→ Esercizio
Rispondi in base al testo sul ristorante Ca' Vittoria, con una risposta per riga marcata con la stessa lettera.
(a) In che anno la bisnonna Vincenza allacciò per la prima volta il grembiule?
(b) Quale locale vicino fu acquistato per ingrandire il ristorante?
(c) Perché nonna Gemma rifiutò la stella Michelin che le fu proposta nel 1996?

→ Documento di partenza
┌──

La storia di Massimiliano Musso


è una storia un po’ francese, quella del ristorante Ca' Vittoria. Acquattato dietro la facciata rosa di un edificio settecentesco a Tigliole d’Asti, in un passaggio che sfocia sullo spettacolo austero delle Colline Alfieri, punteggiate di chiesine romaniche, fra le Langhe e il Roero. È su quel verde schizzato di macchie silvestri e rigato di filari che la mattina si aprono gli scuri delle camere d’albergo; gli stessi colori e le stesse geometrie che si riflettono nello specchio basso della piscina, sui cui bordi sfrecciano d’estate gli aperitivi. Intanto sul prato si apparecchiano i tavoli sur l’herbe del ristorante, con il loro sinuoso corredo floreale sopra il bianco immacolato delle tovaglie.


Originariamente, quando la bisnonna Vincenza, detta Centina, allacciò per la prima volta il grembiule nel 1929, era solo una saletta spartana con la sua cucina rudimentale, il bar, poi sottoposto a innumerevoli ristrutturazioni, e qualche tavolino assiepato attorno al biliardo. Un punto di ritrovo che era qualcosa di più di un’osteria: piuttosto un “ostu”, come si dice da queste parti, dove si servivano i piatti tipici della zona, dagli agnolotti ai brasati. Il marito Alessandro nel frattempo produceva e commerciava vino, vitelli, grano e granoturco. Un’aristocrazia contadina ma vocata all’imprenditorialità.



Erano gli anni delle leggendarie mères lyonnaises: Eugénie Brazier, la mère Blanc, la mère Fillioux, cuoche autodidatte capaci di staccare anche sei stelle Michelin. E le donne della famiglia Musso non restarono a guardare. In particolare nonna Gemma, andata in sposa a nonno Aldo, che rimasto orfano si trovò a ereditare tutte le attività di famiglia. Fu lei, dopo qualche anno di trantran, in cui assorbì la lezione della suocera, l’artefice della trasformazione in ristorante vero e proprio, ribattezzato “Vittoria” al posto di “Alla Vittoria” e ampliato con l’acquisizione della macelleria adiacente, dove tuttora è ubicata la sala. In pieno boom economico, alla fine degli anni ’50, le prime vetture provenienti da Asti cominciarono a sbarcare in via Roma. Il passaparola fra i clienti lodava una cucina in piena evoluzione. “Ricordo che mia nonna viaggiava molto, per esempio in Francia. Poi era una lettrice accanita”, racconta Massimiliano. “Fu grazie alla curiosità, allo studio e all’istinto che la sua fama si sparse. Tanto che nel 1996 le fu proposta una stella Michelin che rifiutò, perché le sembrava intralciasse i grandi numeri che era abituata a fare. Cosicché l’anno successivo gliela affibbiarono a sua insaputa. A quei tempi il piatto firma era il girello di vitella cotto nel sale con robiola di Roccaverano, melagrana e olio alle erbe aromatiche, che ancora qualcuno ci chiede. Oppure i tajarin di ragù di anatra, che sono rimasti in carta, come il risotto alla coda di bue della bisnonna”.

└──

→ Dati forniti
┌──

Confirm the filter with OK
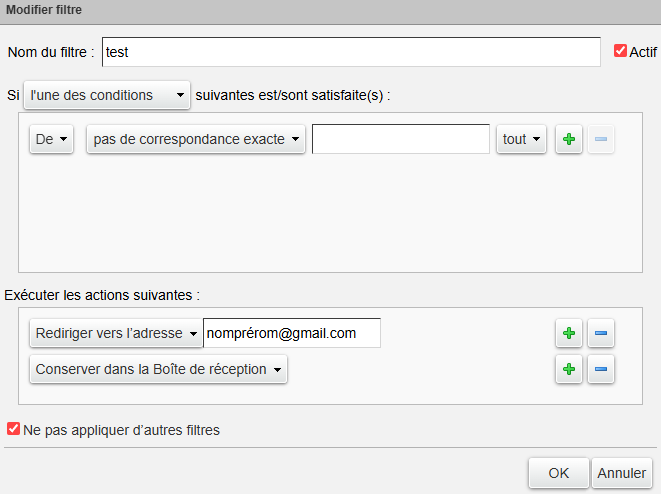 [558, 472]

└──

→ Soluzione
(a) Nel 1929.
(b) La macelleria adiacente, dove oggi si trova la sala.
(c) Le sembrava che intralciasse i grandi numeri che era abituata a fare.